Fragmento del documento
Stefan Zweig fue un romántico europeo que, poco antes de
suicidarse, lejos de una Europa que se desintegraba por la más desoladora de
sus muchas guerras, escribió un maravilloso y desgarrado testamento,
titulado El mundo de ayer (1942), en el que hablaba no de su
propio devenir, “sino el de toda una generación, la nuestra, la única que ha
cargado con el peso del destino, como, seguramente, ninguna otra en la
historia”.
La generación del judío austriaco Zweig es la que nace en la
Europa de finales del siglo XIX, vive en su juventud la I Guerra Mundial y
el triunfo de la Revolución de Octubre y, en su madurez, la perversión utópica
ejecutada por el estalinismo, el ascenso paralelo del nacionalsocialismo y conflictos
fratricidas como la contienda civil española. La hornada europea que, ya en su
vejez, asiste al inicio de la II Guerra Mundial, con Holocausto incluido.
Stefan Zweig se suicidó en su exilio brasileño en 1942 y no
supo que caerían bombas atómicas sobre Hiroshima y Nagasaki.

Material mostrado
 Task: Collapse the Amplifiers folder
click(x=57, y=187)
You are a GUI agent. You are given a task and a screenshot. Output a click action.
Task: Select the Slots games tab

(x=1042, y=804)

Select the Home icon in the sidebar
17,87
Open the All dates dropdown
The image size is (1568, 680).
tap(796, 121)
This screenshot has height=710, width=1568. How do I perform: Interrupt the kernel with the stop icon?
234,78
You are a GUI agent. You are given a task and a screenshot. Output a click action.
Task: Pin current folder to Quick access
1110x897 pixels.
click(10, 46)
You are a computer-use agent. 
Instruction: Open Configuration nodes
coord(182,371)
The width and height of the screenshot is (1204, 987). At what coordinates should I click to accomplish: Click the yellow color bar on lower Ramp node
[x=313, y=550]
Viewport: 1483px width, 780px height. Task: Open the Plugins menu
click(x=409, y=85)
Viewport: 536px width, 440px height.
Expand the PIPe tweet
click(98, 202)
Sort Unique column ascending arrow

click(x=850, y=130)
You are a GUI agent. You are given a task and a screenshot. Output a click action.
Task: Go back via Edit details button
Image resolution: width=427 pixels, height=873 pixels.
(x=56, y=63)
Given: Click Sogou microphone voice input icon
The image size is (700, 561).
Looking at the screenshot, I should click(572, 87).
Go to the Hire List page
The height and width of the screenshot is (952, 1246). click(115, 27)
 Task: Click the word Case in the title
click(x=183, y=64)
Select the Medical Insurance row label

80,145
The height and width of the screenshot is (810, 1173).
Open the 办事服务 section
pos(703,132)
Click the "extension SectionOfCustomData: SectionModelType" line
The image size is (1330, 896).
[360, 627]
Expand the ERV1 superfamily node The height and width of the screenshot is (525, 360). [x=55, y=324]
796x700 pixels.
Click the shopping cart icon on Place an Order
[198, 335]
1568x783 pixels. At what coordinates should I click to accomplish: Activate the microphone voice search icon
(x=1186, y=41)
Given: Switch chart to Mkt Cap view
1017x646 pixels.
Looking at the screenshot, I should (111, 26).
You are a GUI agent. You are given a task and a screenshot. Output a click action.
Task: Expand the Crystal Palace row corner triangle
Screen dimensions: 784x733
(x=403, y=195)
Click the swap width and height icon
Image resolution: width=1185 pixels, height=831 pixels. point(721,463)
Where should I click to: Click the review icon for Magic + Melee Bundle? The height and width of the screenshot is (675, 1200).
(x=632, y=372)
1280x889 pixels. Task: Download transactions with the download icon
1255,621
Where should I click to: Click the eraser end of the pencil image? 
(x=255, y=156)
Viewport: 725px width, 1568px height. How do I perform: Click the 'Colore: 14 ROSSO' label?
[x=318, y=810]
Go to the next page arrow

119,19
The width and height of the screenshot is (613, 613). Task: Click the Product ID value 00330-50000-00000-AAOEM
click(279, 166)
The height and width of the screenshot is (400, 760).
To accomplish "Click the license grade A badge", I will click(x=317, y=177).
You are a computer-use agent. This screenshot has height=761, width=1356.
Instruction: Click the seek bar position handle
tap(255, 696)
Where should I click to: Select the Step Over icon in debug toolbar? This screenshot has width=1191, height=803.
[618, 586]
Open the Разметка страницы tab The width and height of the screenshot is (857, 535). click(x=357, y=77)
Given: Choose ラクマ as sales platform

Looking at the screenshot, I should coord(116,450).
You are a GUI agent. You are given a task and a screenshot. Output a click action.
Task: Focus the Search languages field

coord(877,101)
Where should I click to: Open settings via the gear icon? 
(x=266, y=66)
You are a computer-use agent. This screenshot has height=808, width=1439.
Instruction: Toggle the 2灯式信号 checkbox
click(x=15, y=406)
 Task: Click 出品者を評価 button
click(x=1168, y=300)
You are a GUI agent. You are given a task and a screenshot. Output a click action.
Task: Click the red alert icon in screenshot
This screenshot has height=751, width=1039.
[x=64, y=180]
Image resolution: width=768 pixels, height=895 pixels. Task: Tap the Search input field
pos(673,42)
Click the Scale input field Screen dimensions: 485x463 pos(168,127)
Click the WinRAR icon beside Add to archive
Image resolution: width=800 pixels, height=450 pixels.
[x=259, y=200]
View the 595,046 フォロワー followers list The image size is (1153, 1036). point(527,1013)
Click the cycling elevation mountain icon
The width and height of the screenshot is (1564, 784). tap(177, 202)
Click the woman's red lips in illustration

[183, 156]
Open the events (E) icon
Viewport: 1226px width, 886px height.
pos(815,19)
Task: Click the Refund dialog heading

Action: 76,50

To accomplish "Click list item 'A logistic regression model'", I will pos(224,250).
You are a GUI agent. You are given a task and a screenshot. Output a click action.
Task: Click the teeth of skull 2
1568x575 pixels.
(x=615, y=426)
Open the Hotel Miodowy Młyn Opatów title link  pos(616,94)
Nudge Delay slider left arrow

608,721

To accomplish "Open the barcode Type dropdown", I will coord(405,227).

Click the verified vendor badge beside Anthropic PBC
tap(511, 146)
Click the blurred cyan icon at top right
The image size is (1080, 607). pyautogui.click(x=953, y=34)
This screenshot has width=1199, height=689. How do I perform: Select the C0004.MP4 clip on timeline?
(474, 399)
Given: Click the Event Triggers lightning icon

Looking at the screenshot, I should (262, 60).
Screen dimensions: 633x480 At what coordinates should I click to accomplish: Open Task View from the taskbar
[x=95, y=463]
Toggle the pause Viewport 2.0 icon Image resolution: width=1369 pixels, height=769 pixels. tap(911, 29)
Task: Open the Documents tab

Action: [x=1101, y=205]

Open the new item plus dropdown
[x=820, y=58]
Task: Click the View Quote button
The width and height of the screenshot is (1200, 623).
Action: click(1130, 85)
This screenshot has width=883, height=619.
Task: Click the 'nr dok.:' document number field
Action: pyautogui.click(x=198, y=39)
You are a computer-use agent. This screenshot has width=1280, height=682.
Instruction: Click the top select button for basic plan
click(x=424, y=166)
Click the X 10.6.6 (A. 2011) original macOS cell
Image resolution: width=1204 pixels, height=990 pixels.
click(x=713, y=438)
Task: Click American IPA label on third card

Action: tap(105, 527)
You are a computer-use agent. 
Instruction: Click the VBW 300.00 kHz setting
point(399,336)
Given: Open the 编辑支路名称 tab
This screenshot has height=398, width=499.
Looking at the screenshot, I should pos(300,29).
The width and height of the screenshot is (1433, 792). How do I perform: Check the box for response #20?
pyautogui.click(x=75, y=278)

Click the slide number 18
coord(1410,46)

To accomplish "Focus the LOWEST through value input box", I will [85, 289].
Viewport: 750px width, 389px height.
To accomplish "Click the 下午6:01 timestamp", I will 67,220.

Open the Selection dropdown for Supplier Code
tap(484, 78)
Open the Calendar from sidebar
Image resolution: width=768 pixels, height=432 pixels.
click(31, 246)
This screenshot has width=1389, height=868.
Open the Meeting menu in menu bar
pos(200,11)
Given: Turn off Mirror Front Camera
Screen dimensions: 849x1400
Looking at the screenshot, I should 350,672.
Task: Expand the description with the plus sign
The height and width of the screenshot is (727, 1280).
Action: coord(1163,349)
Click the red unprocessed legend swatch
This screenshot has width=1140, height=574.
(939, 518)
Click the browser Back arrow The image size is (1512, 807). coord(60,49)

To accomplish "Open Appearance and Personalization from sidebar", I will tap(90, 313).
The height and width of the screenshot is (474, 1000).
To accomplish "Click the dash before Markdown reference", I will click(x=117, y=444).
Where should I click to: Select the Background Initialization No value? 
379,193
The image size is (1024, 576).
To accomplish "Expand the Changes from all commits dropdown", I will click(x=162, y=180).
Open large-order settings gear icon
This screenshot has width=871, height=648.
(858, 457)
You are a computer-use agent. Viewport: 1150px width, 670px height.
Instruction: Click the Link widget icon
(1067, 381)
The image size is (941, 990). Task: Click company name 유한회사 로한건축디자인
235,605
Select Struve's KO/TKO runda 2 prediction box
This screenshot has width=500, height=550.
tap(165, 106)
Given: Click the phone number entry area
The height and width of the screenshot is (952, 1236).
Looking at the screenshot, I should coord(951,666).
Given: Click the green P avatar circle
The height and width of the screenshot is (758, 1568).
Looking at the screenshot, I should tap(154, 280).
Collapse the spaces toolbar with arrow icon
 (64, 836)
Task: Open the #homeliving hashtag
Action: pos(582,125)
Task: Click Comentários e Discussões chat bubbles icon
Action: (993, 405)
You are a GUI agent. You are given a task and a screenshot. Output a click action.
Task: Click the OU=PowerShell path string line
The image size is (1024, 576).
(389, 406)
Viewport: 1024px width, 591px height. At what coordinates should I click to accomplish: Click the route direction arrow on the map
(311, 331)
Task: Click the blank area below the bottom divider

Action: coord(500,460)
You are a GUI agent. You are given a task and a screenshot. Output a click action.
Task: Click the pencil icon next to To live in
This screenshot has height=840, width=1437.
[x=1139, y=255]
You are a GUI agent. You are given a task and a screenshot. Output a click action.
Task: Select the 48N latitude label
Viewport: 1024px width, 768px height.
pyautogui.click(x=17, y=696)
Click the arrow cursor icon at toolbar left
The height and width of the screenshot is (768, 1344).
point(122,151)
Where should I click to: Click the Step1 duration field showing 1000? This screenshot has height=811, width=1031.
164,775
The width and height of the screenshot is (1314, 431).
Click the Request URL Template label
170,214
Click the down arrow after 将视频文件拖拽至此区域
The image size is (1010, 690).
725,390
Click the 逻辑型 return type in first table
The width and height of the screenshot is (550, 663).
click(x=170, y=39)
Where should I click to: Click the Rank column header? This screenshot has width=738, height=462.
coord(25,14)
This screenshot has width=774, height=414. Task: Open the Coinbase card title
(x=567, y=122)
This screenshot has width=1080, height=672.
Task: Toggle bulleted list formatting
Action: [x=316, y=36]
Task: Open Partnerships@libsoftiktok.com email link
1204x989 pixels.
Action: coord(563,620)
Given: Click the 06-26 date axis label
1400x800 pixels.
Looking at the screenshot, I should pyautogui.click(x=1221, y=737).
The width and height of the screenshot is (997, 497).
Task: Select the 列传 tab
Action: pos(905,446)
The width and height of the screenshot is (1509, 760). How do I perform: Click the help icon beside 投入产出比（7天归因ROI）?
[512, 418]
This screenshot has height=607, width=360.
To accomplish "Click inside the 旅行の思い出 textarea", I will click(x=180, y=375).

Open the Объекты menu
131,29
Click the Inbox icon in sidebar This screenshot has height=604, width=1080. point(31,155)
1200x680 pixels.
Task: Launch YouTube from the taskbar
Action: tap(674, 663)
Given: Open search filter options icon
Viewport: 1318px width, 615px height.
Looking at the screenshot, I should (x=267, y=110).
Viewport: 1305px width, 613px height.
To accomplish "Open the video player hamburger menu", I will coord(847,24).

Preguntas de estudio
(A) Responde según el fragmento sobre Stefan Zweig:
(i) ¿Qué título lleva el testamento que escribió Zweig y de qué año es?
(ii) ¿Qué dos acontecimientos vivió su generación en la juventud?
(iii) ¿Dónde se suicidó Zweig?
(B) Repite el pasaje del fragmento sobre Stefan Zweig que va de "La generación del" a "Hiroshima y Nagasaki.", ambos incluidos.

Respuestas en orden
(A)
(i) El mundo de ayer, de 1942.
(ii) La I Guerra Mundial y el triunfo de la Revolución de Octubre.
(iii) En su exilio brasileño.

(B)
La generación del judío austriaco Zweig es la que nace en la
Europa de finales del siglo XIX, vive en su juventud la I Guerra Mundial y
el triunfo de la Revolución de Octubre y, en su madurez, la perversión utópica
ejecutada por el estalinismo, el ascenso paralelo del nacionalsocialismo y conflictos
fratricidas como la contienda civil española. La hornada europea que, ya en su
vejez, asiste al inicio de la II Guerra Mundial, con Holocausto incluido.
Stefan Zweig se suicidó en su exilio brasileño en 1942 y no
supo que caerían bombas atómicas sobre Hiroshima y Nagasaki.